The Nobel Peace Prize was awarded this year to the UN World Food Programme (WFP) for its efforts to combat hunger, the Norwegian Nobel Committee announced Friday.
With the world in danger of a hunger crisis, the Nobel committee praised the WFP for “acting as a driving force in efforts to prevent the use of hunger as a weapon of war and conflict.”
Nobel Peace Prize Committee Chair Berit Reiss-Andersen said in a press conference that they aimed to “turn the eyes of the world to the millions of people who suffer from or face the threat of hunger.”

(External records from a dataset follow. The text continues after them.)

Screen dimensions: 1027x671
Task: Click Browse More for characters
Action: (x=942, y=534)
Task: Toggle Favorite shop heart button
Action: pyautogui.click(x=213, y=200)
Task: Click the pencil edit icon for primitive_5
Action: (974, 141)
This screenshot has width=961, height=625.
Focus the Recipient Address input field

The novel coronavirus pandemic has contributed to an upsurge in the number of hunger victims around the world, the committee said, pointing to countries, like Yemen, the Democratic Republic of Congo, Nigeria, South Sudan and Burkina Faso.

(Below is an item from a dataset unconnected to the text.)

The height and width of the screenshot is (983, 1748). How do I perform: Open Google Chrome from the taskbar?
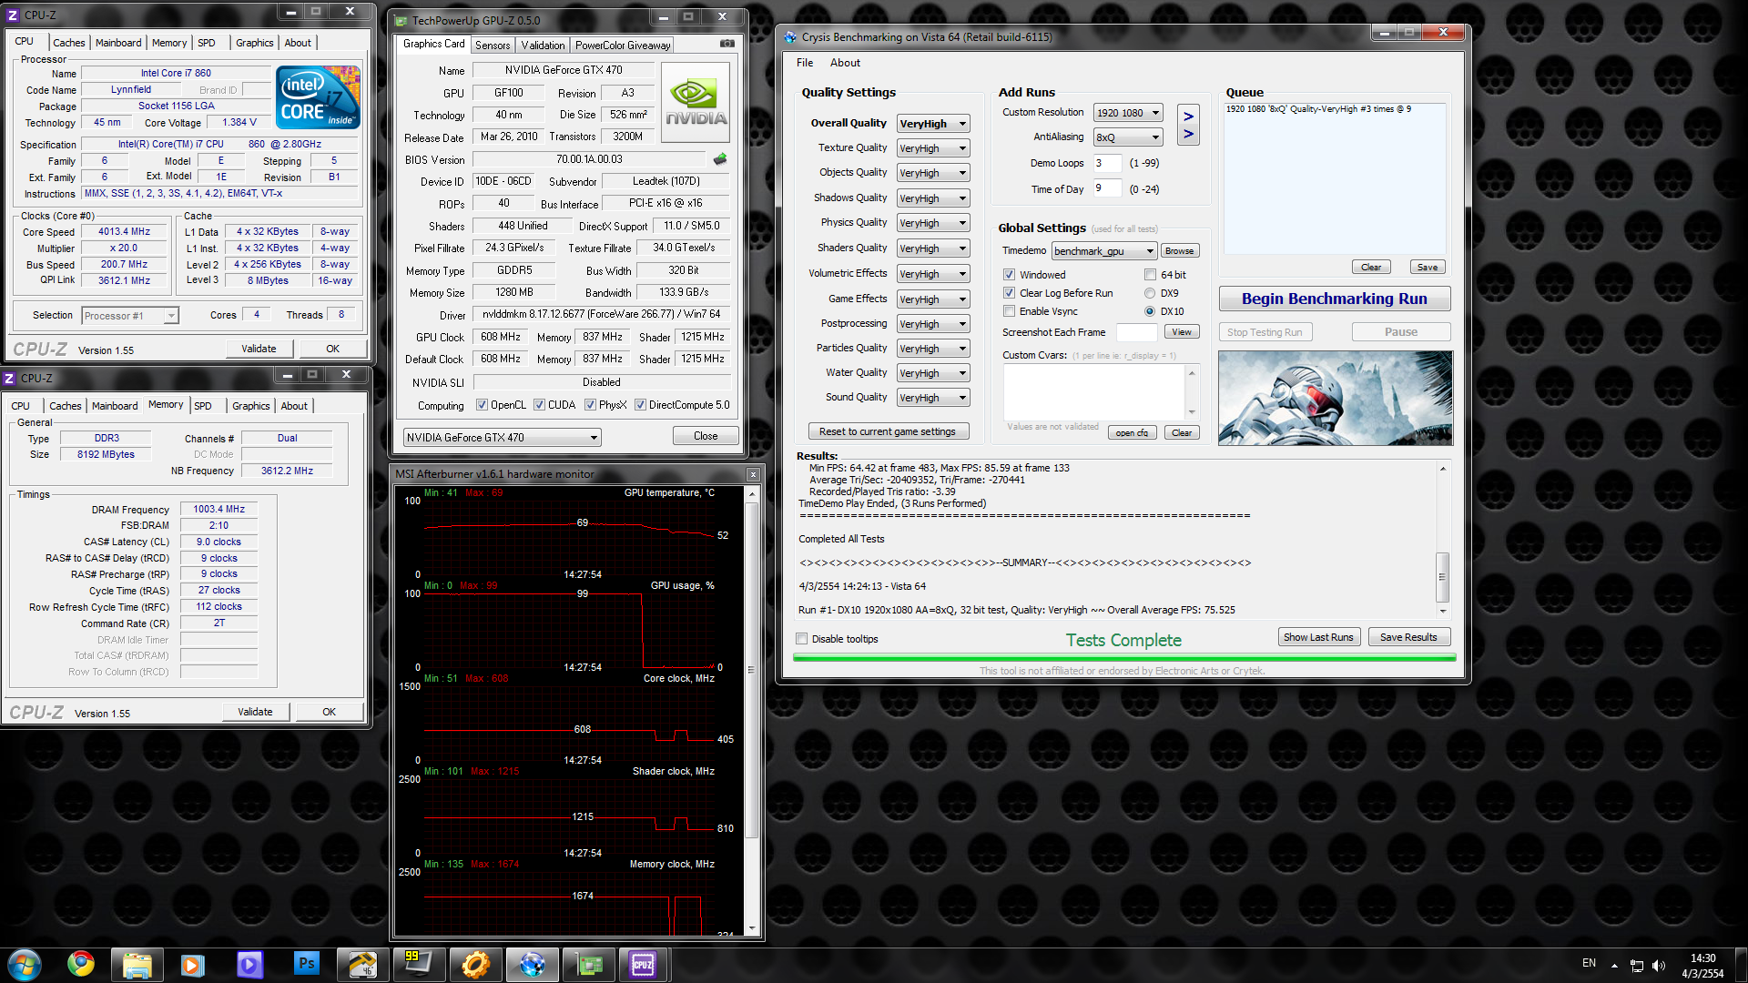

“In the face of the pandemic, the World Food Programme has demonstrated an impressive ability to intensify its efforts,” it added. “As the organisation itself has stated, ‘Until the day we have a medical vaccine, food is the best vaccine against chaos.'”
Hunger and food insecurity can cause conflicts, just as conflicts could lead to hunger and food insecurity, the committee said, adding: “The World Food Programme plays a key role in multilateral cooperation on making food security an instrument of peace, and has made a strong contribution towards mobilising UN Member States to combat the use of hunger as a weapon of war and conflict.”

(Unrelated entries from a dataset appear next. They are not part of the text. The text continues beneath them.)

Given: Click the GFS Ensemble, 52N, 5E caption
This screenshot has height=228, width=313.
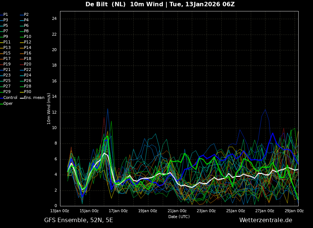Looking at the screenshot, I should click(x=79, y=220).
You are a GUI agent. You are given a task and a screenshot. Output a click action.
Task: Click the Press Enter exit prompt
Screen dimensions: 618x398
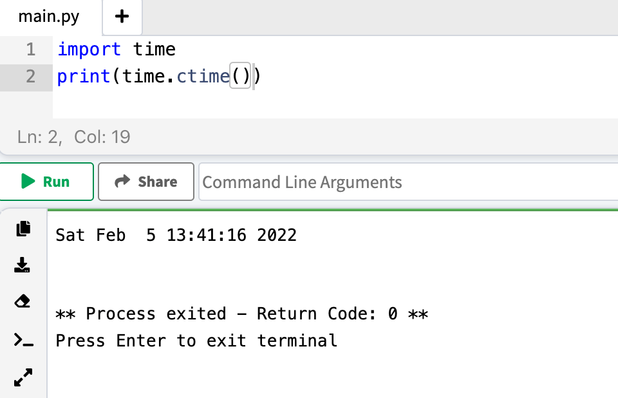[196, 340]
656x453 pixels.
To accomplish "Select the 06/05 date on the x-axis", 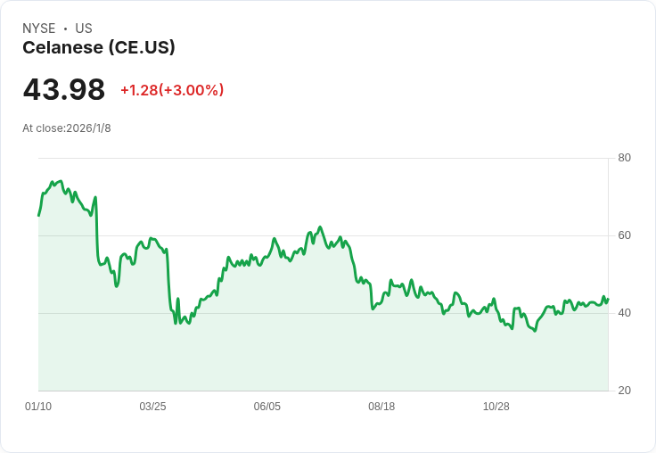I will coord(267,407).
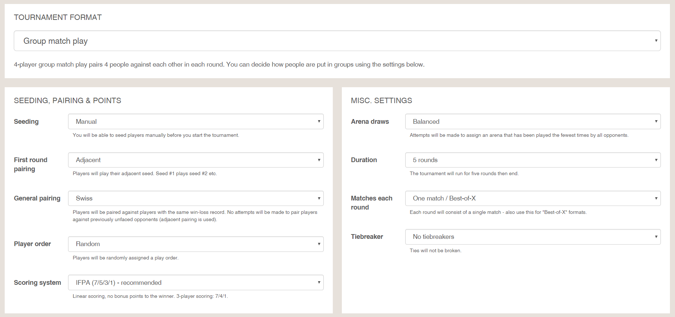Viewport: 675px width, 317px height.
Task: Click the Misc. Settings heading
Action: [x=381, y=101]
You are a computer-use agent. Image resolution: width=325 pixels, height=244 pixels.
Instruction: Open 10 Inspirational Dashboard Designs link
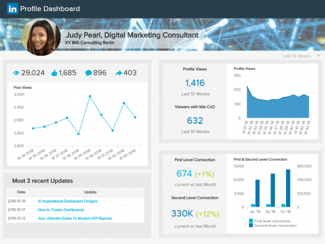(67, 201)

The WFP thanked the Nobel committee for the prize on Twitter: “This is a powerful reminder to the world that peace and #ZeroHunger go hand-in-hand.”
The prize is worth 10 million Swedish krona ($1.1 million).
Last year’s Nobel Peace Prize had gone to Ethiopian Prime Minister Abiy Ahmed, for “efforts to achieve peace and international cooperation and for his decisive initiative to resolve the border conflict with neighboring Eritrea.”
Previous winners of the award include former US Presidents Jimmy Carter (2002) and Barack Obama (2009), as well as activist Malala Yousafzai (2014); the EU (2012), the UN and its then Secretary-General Kofi Annan (2001).